*RECORDS SHOWN*.
::::

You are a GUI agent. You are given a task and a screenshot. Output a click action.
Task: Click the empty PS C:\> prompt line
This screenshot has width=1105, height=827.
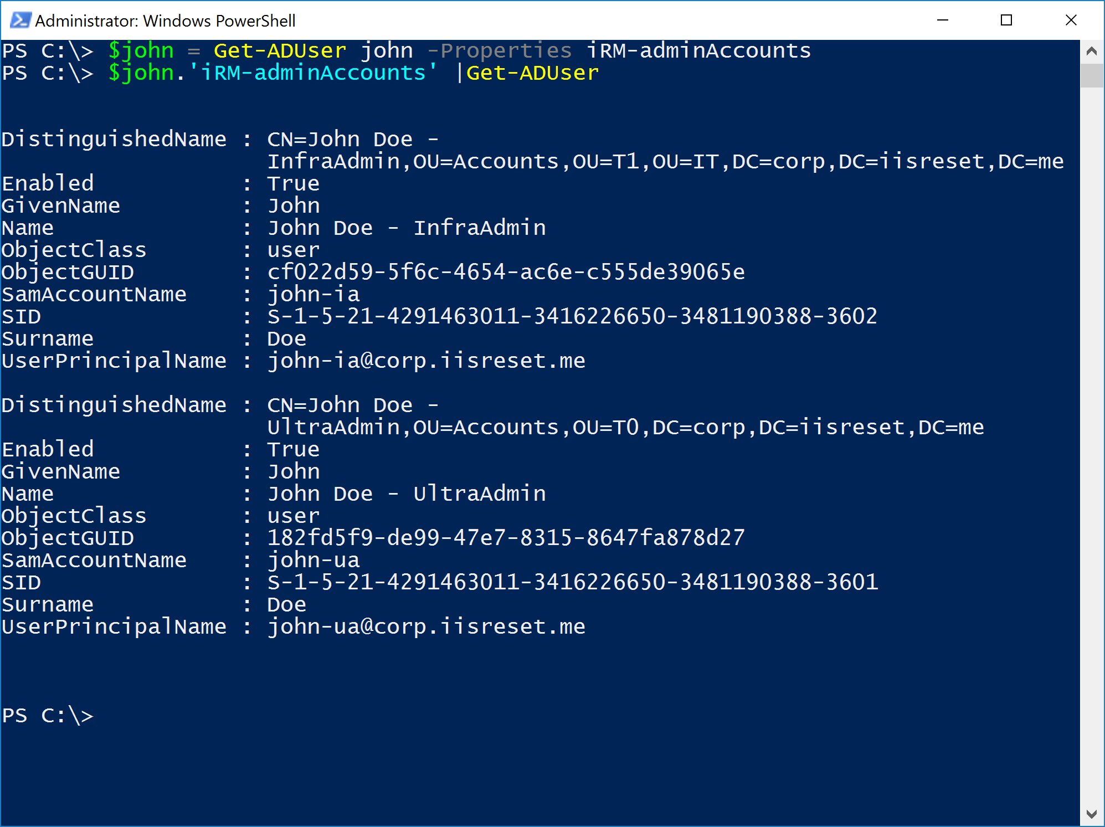pos(48,716)
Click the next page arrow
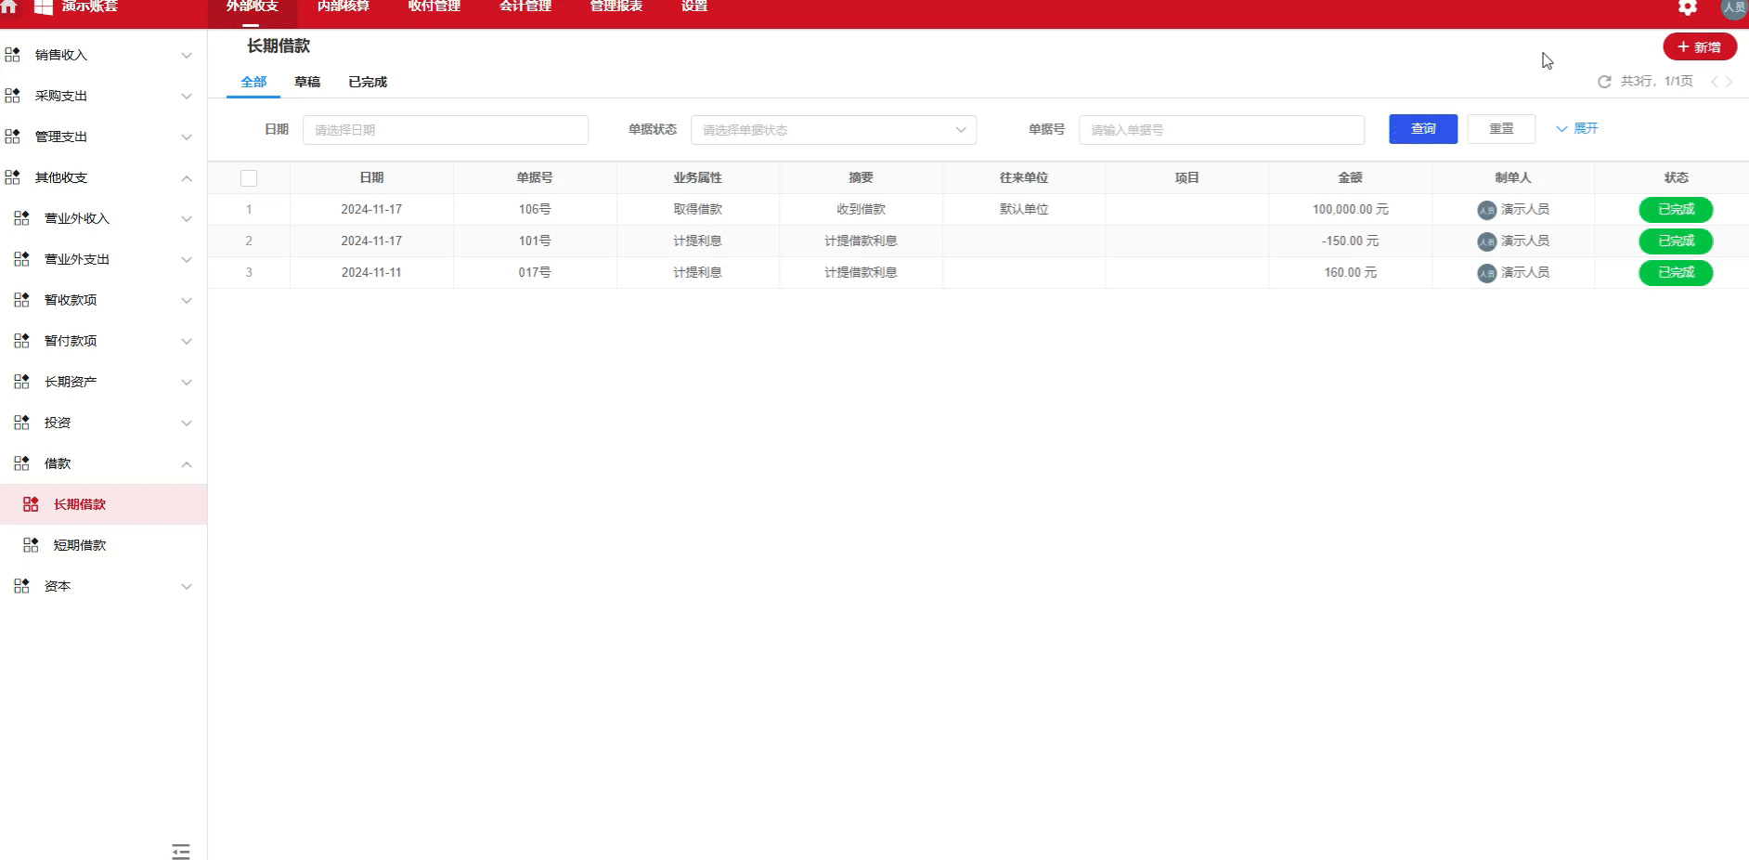 [x=1729, y=82]
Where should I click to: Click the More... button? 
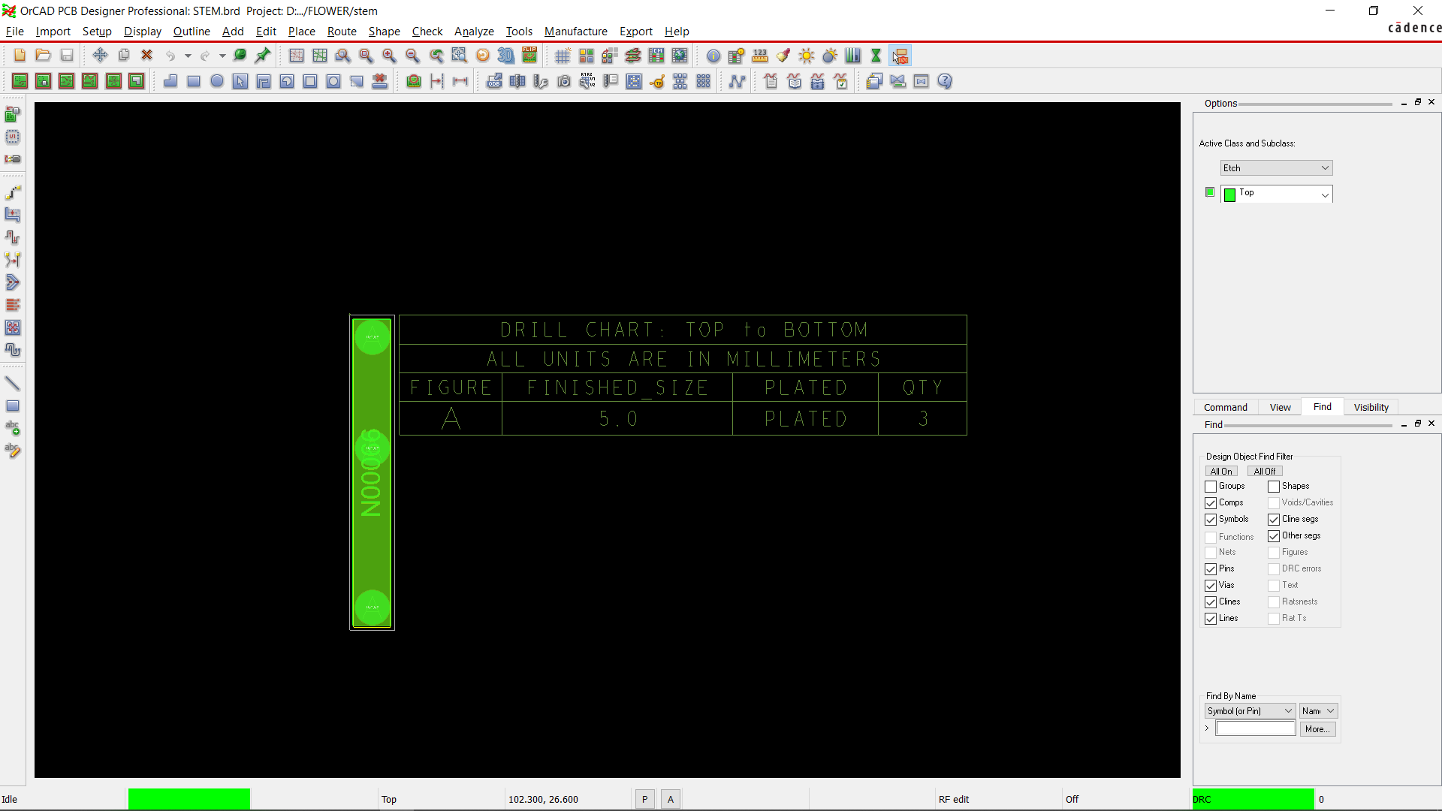(x=1317, y=729)
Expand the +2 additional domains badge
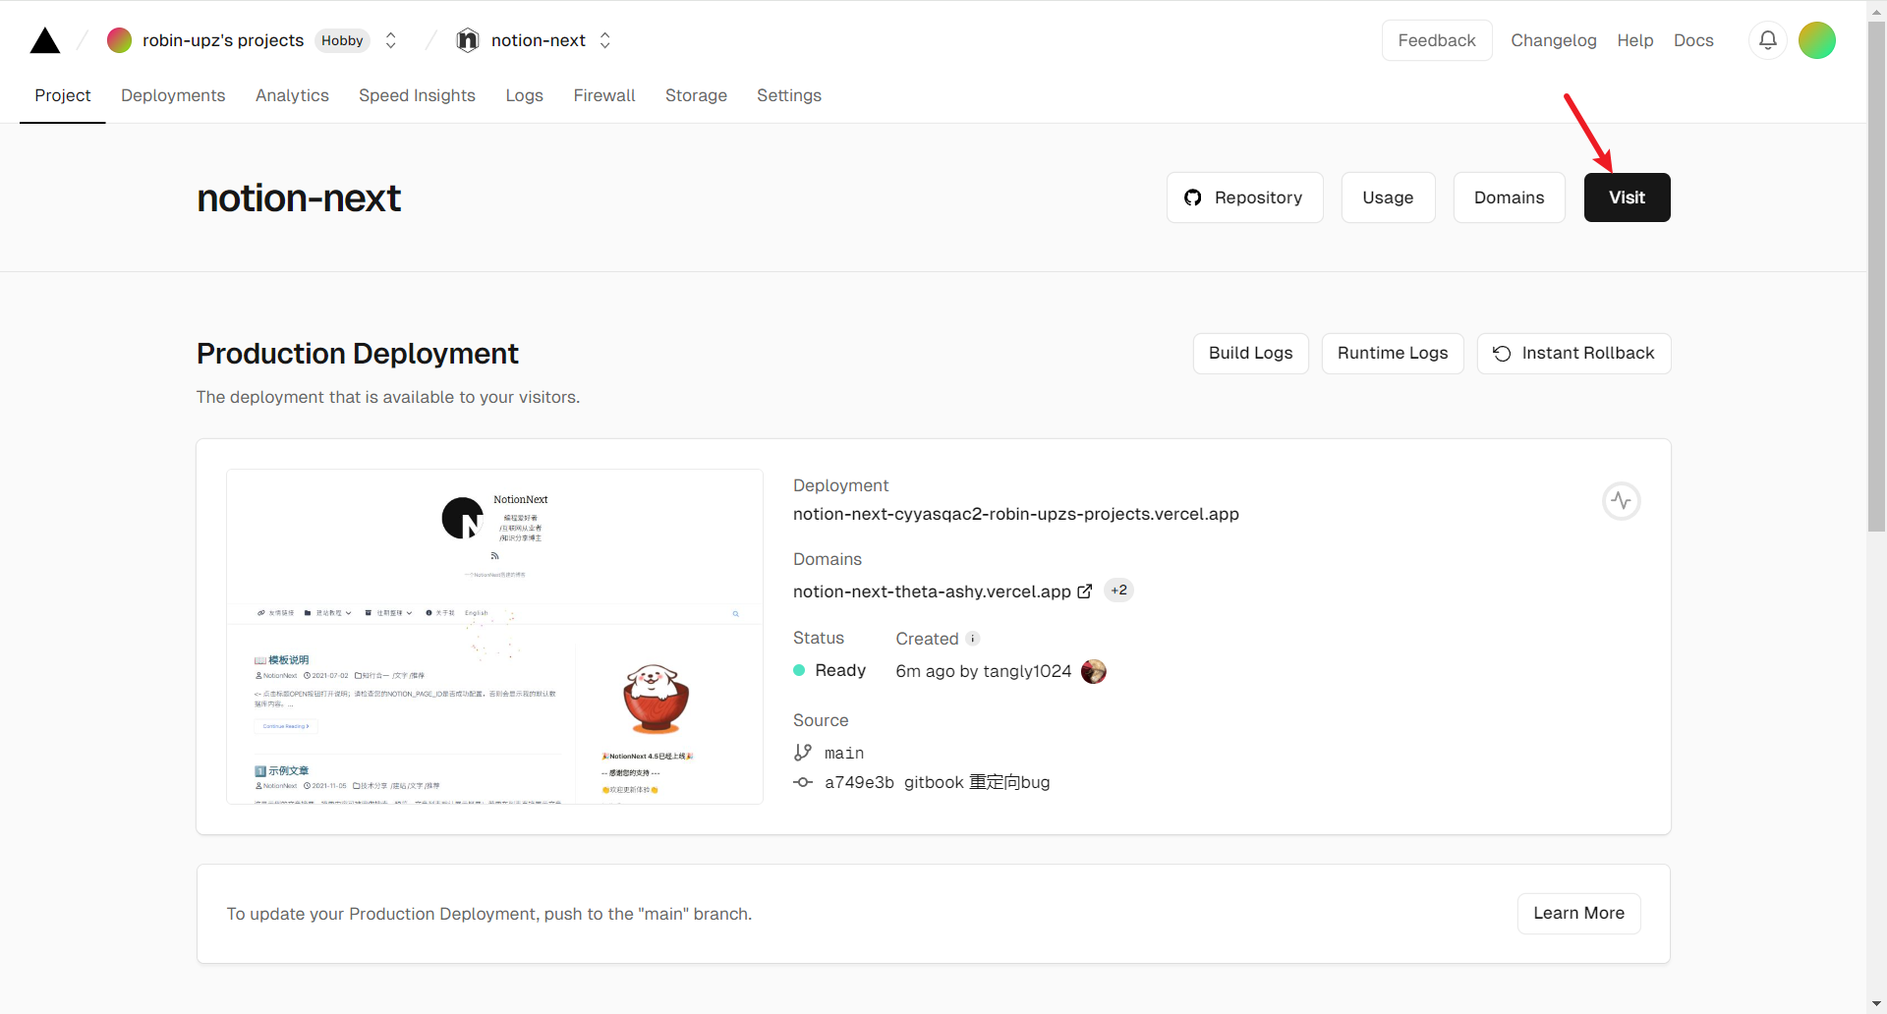The image size is (1887, 1014). click(1118, 590)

::::

*TASK DIRECTIONS*.
Exactly the lines from the one with "Click the next page arrow" through the end of the entries above must be written out, and no pictures may be included.

*EXERCISE ANSWER*.
Click the next page arrow
 [x=1729, y=82]
Where should I click to: Click the More... button? 
(x=1317, y=729)
Expand the +2 additional domains badge
The image size is (1887, 1014). click(1118, 590)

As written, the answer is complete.